Der Belcantismo, war also die Frucht einer denkwürdigen Leistung, die
Vokalisten, Instrumentalisten und Komponisten gemeinsam, sich gegenseitig
ergänzend, fördernd und anstachelnd, auf dem Gebiet der Phantasie, der
virtuosen Technik erbrachten. Das italienische 'Melodramma' entwickelte sich
hedonistisch und virtuosistisch, weil es ein Kind seiner Zeit war. Damit
stellte es durchaus nicht ein isoliertes Phänomen dar; die gesamte Musik der
barocken Ara war virtuosistisch und hedonistisch ausgerichtet; sie wollte
die gleichen Emotionen, das gleiche Staunen erwecken, wie die Dichter,
Maler, Bildhauer und Architekten.
Ebenso staunenswert waren die Frauen, die nach strenger Erziehung fähig
waren, erfolgreich Leistungen auf der Bühne zu erbringen, Instrumente zu
beherrschen, zu dichten, zu komponieren und sich der Gelehrsamkeit zu
widmen, fragt doch Christian Franz Paulini in seinem Traktat:
'Das Hoch- und
Wohlgelahrte Teutsche Frauenzimmer' (1705).

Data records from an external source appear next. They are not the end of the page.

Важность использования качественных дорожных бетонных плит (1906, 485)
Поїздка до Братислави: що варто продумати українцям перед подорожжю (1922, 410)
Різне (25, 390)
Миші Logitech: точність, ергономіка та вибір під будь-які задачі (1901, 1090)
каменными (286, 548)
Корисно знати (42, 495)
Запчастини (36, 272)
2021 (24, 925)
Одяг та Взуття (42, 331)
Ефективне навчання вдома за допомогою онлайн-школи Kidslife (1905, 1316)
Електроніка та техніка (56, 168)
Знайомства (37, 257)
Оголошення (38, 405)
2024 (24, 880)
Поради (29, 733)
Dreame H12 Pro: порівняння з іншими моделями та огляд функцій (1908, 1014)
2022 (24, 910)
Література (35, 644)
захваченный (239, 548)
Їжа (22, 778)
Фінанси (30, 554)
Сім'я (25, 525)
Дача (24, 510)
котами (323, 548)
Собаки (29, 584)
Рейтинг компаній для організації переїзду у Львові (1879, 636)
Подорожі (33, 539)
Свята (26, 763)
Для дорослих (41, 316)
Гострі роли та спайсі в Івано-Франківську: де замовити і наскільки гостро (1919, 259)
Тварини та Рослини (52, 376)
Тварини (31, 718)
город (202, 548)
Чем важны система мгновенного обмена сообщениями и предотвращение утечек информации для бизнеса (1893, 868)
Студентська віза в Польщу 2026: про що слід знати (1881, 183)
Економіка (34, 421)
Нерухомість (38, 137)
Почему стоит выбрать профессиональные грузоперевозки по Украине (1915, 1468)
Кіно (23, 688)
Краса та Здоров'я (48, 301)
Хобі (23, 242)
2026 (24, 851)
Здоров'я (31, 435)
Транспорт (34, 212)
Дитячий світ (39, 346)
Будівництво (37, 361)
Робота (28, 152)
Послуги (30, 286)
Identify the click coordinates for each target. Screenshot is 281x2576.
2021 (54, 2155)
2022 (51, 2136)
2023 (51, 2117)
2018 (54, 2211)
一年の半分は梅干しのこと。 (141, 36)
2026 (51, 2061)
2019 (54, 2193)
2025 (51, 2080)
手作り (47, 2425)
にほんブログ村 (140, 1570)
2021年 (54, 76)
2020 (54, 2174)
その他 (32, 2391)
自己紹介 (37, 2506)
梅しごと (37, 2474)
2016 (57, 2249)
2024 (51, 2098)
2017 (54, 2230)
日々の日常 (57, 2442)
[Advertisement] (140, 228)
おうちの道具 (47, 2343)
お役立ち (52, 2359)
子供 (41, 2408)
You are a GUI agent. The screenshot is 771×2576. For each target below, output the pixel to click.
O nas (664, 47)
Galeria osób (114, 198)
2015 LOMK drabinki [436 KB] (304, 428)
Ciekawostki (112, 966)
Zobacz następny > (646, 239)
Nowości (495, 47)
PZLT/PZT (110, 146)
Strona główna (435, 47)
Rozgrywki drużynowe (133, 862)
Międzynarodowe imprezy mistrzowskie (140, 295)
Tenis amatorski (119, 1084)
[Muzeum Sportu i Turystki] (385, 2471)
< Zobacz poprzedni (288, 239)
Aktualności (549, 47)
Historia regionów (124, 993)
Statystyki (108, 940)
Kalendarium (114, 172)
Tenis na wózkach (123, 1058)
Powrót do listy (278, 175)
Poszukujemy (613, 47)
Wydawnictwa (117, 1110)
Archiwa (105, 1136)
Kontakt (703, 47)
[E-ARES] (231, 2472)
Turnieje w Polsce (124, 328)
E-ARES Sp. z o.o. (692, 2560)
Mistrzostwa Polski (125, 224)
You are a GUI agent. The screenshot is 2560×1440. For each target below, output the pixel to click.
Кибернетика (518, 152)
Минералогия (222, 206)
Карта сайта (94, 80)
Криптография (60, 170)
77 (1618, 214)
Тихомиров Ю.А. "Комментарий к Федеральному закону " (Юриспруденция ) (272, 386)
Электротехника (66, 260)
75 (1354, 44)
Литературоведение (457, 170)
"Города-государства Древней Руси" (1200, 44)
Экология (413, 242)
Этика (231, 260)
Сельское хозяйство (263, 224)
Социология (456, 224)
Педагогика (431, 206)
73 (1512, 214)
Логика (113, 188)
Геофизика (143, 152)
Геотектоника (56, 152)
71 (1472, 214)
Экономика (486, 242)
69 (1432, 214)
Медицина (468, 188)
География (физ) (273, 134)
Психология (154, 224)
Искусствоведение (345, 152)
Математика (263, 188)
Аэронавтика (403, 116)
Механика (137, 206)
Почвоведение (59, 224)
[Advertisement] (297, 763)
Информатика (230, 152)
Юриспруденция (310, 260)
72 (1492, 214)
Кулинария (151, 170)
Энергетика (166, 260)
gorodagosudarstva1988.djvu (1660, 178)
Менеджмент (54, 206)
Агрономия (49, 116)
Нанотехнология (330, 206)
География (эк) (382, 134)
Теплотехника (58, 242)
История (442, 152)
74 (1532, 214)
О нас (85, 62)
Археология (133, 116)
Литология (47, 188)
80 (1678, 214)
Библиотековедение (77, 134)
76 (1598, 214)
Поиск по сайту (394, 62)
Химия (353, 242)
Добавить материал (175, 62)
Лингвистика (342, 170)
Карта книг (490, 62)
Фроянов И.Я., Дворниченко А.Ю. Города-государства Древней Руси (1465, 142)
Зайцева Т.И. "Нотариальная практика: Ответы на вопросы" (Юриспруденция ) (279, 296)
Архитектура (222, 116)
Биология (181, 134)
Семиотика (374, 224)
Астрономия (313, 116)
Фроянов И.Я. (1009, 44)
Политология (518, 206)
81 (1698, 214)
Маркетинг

"Ob nemlich das Weibliche Geschlecht am Verstand dem Männlichen von Natur
gleich, auch zu Verrichtung Tugendamer Wercke und Thaten ebenso fähig und
geschickt sey."
Die großen Sängerinnen des 18. Jahrhunderts, von denen ich nur einige
erwähnt habe, deren Wirken aber in Hof- und Stadtarchiven nachzulesen ist,
haben sich einen unvergänglichen Platz in der Operngeschichte erkämpft, die
scholastische Weiblichkeitsbestimmung als 'animal imperfectum' (Thomas von
Aquin) überwunden, denn sie wurden als Mitglieder der compagnia anerkannt
und waren Partnerinnen von Autoren und Komponisten.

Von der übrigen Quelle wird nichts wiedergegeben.